The Strange Shape of Anne's Grief Part 2
by Shane Migliavacca
The Strange Shape Of Anne's Grief Chapter Two Mom, Luke and The House
Anne’s headache grew as she drove down Old State road, past Zwilling Lake. Named by the German founders of the town back in Colonial Times. Out here, away from town it could very well be the same as back then. Except for the telephone poles lining the roadside, the land look untouched by people for long stretches. Some would call it lonely out here. To Anne it was peaceful. There were no neighbors to speak of. Nobody throwing noisy parties in the summer. No loud music. Nobody to snoop into your bossiness. Not a soul around.
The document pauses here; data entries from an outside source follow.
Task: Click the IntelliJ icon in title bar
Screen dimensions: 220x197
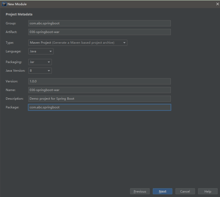Action: point(4,4)
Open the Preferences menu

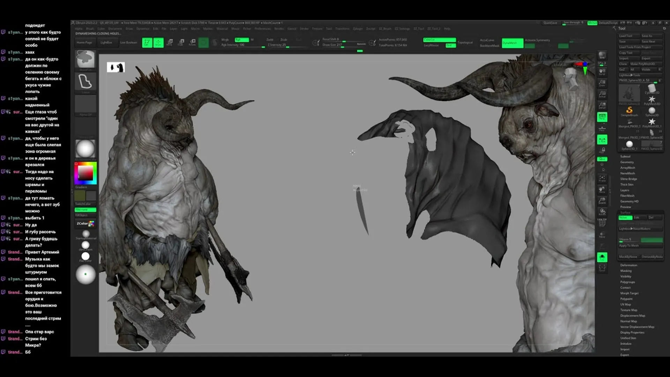(262, 29)
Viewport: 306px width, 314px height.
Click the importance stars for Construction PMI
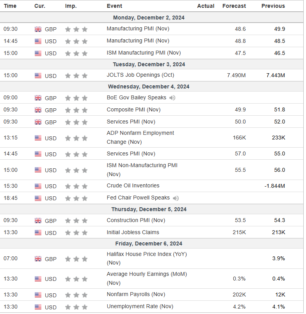click(x=77, y=221)
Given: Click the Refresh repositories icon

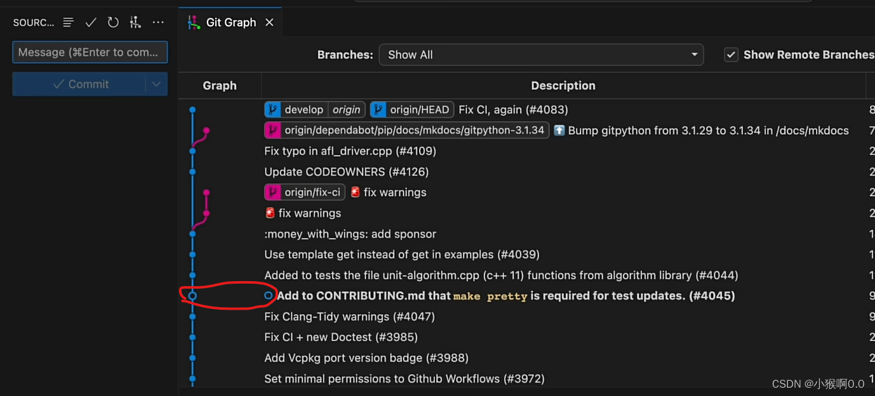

Anne could see the farmhouse looming on the horizon. Standing alone like the last warrior on a battlefield. Looking battered and worn. The paint was slowly chipping away. Reveling the wood underneath in spots. Some of the shingles were missing from the roof. So much work that needed to be done. Work that required money. Money Anne didn't have. If she had her way, she’d sell the damn thing. But mom wanted to stay. Anytime Anne tried to convince her otherwise it just ended in an argument.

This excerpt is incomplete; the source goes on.